Print Friendly and PDF

Joker Oyuna Girince...




ABD başkanı, her gece gördüğü rüyanın bir benzerini görmüş, terden sırılsıklam olmuş bir halde, çığlıklar atarak uyanmıştır. Rüyasında bütün aile, paskalya yortusunu kutlamak üzere bir sofranın başında toplanmıştır. Herkes neşe içinde sohbet etmekte, gülmekte, eğlenmektedir. Ancak çocukluk çağındaki ABD Başkanı’nın içi içini kemirmektedir. Çocuk Başkan, bu neşeli ortamın, birazdan sofraya getirilecek yemek tepsisinin kapağı açılır açılmaz bozulacağını bilmektedir. Herkes neşe içinde şaraplarını yudumlarken, akşam yemeği nihayet, konuklara servis edilmek üzere masaya getirilir. Çocuk Başkan çığlıklar atmak ister, sesi çıkmaz. Beyaz eldivenli garson, tepsiyi masaya koyar ve kapağını kaldırır; tepside servis edilen, Başkan’ın biraz önce öldürdüğü öz kardeşinin cesedidir.

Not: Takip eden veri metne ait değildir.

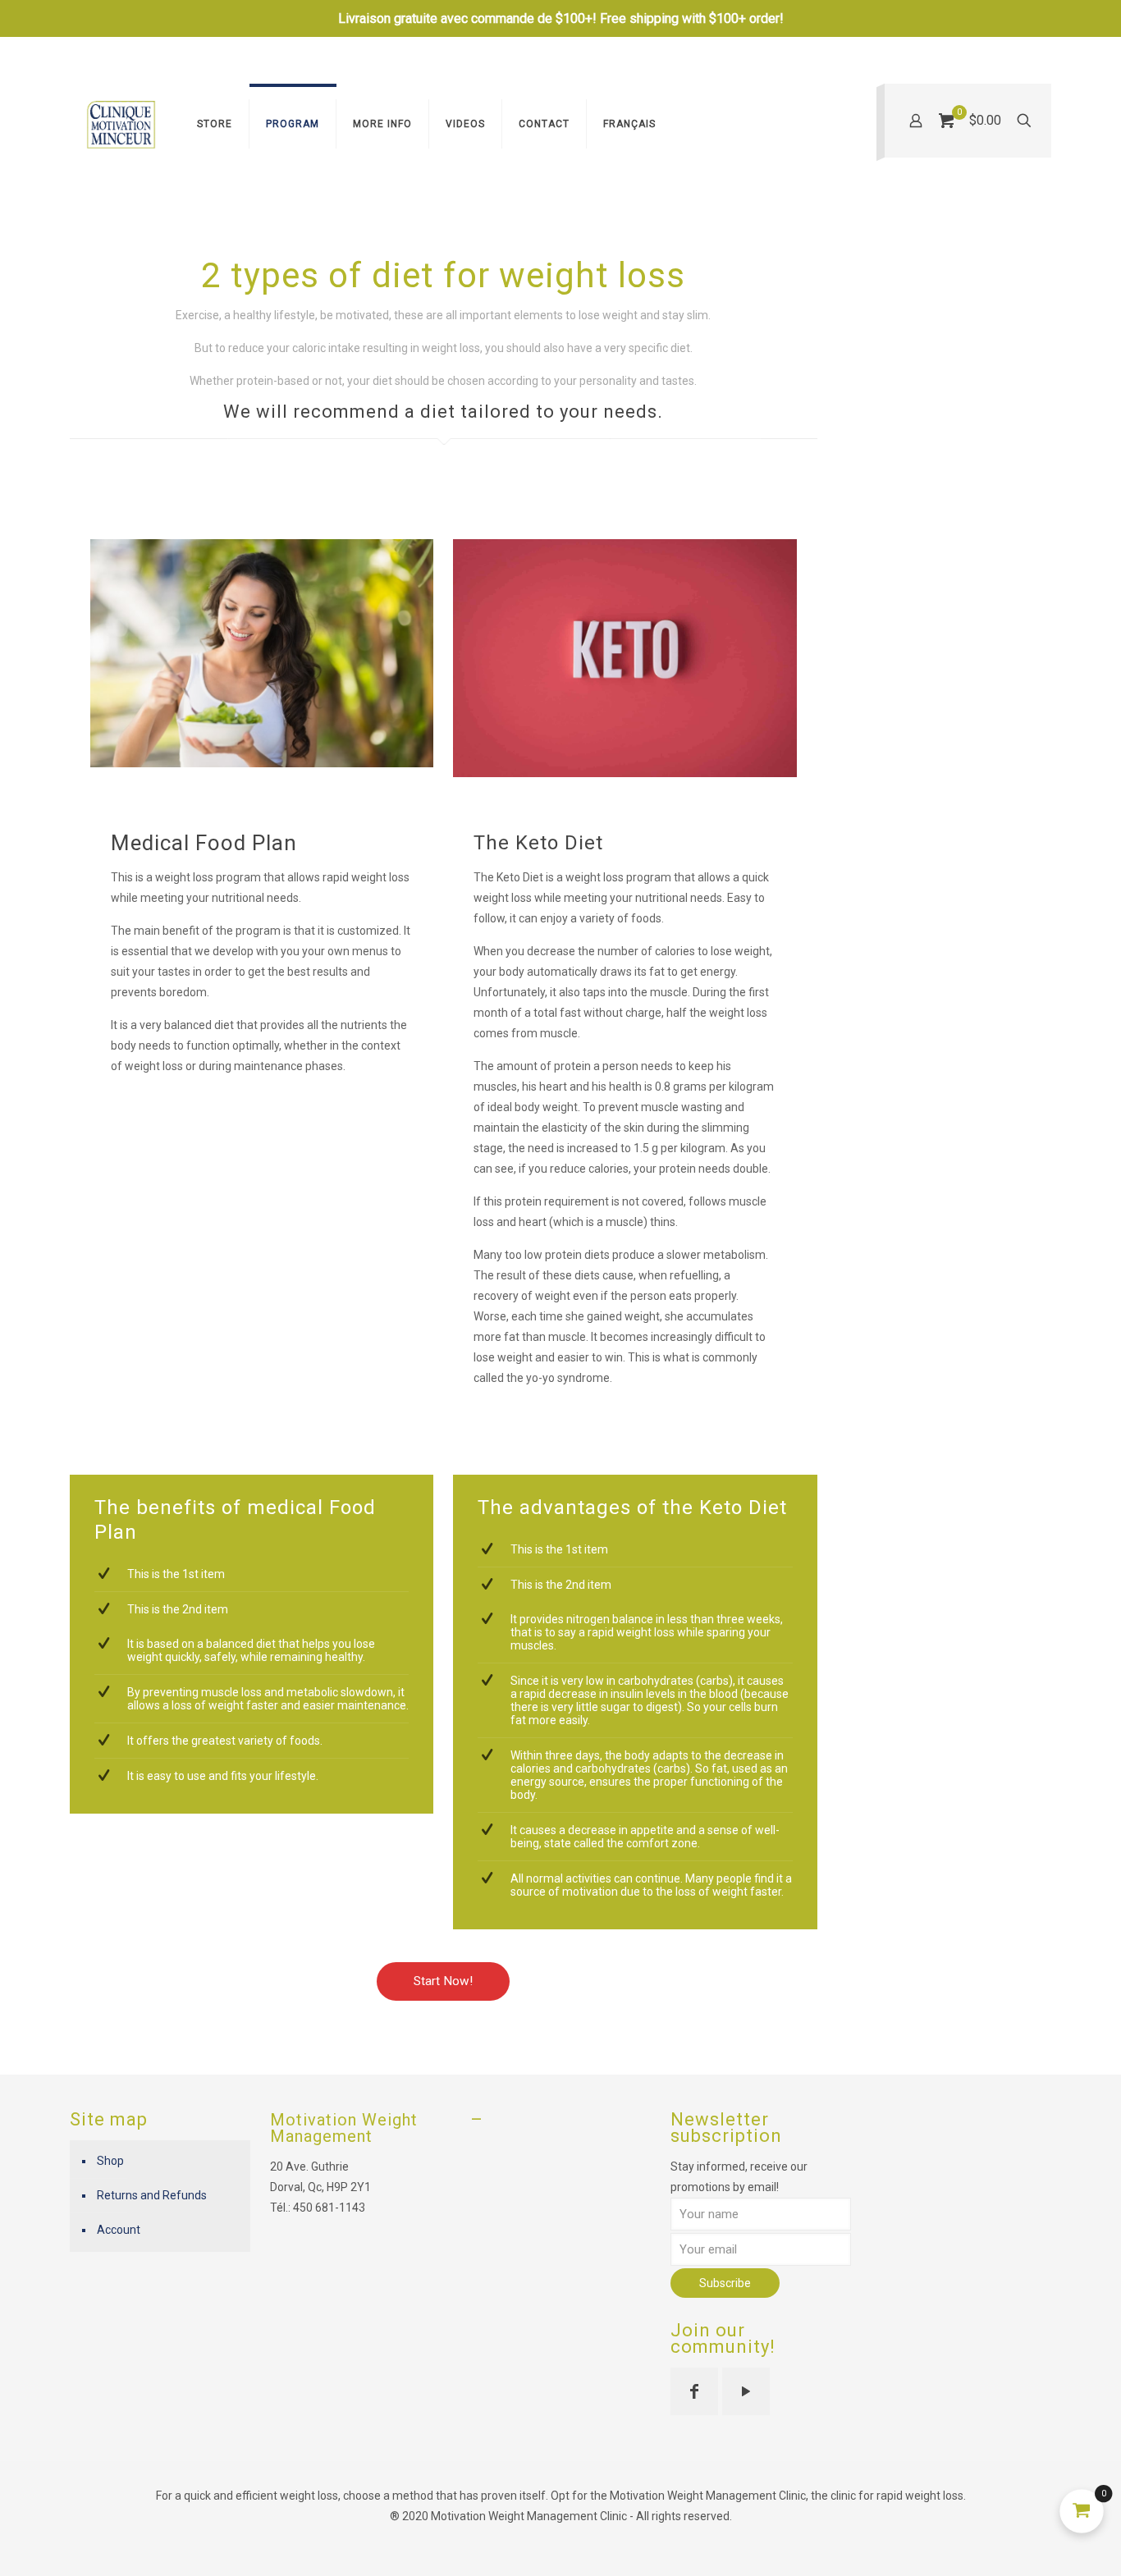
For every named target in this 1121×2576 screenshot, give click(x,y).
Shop (110, 2160)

1974 yılında yayımlanan Wildcard isimli roman, bu sahne ile başlar. Romanda bilinmeyen bir  tarihte ABD’de geçen olaylar anlatılır. ABD büyük bir kaosun içinde sürüklenmektedir. Ülkenin her yanında isyanlar patlak vermiş, terörist gruplar birbirleriyle ve devletle çatışmaya başlamıştır. ABD Başkanı’nın bile canı tehlike altındadır. Kaos, Amerika’yı parçalanmaya ve dağılmaya sürüklemektedir. Bütün önlemler alınmış, ancak kaos sona erdirilememiştir. Bu kaosun ortasında ABD Başkanı’nın danışmanları, Başkan’a son bir hamle yapması için bir plan sunarlar. Bu plana wildcard (joker) adı verilir.  İsim, askeri terminolojiden alınmıştır; kaybedileceği kesin olan savaşta, son ve en dramatik hamleye bu isim verilmektedir. Başkan, günlerce kendi vicdanı ile hesaplaştıktan sonra, başka çare kalmadığına hükmeder ve planı devreye sokar.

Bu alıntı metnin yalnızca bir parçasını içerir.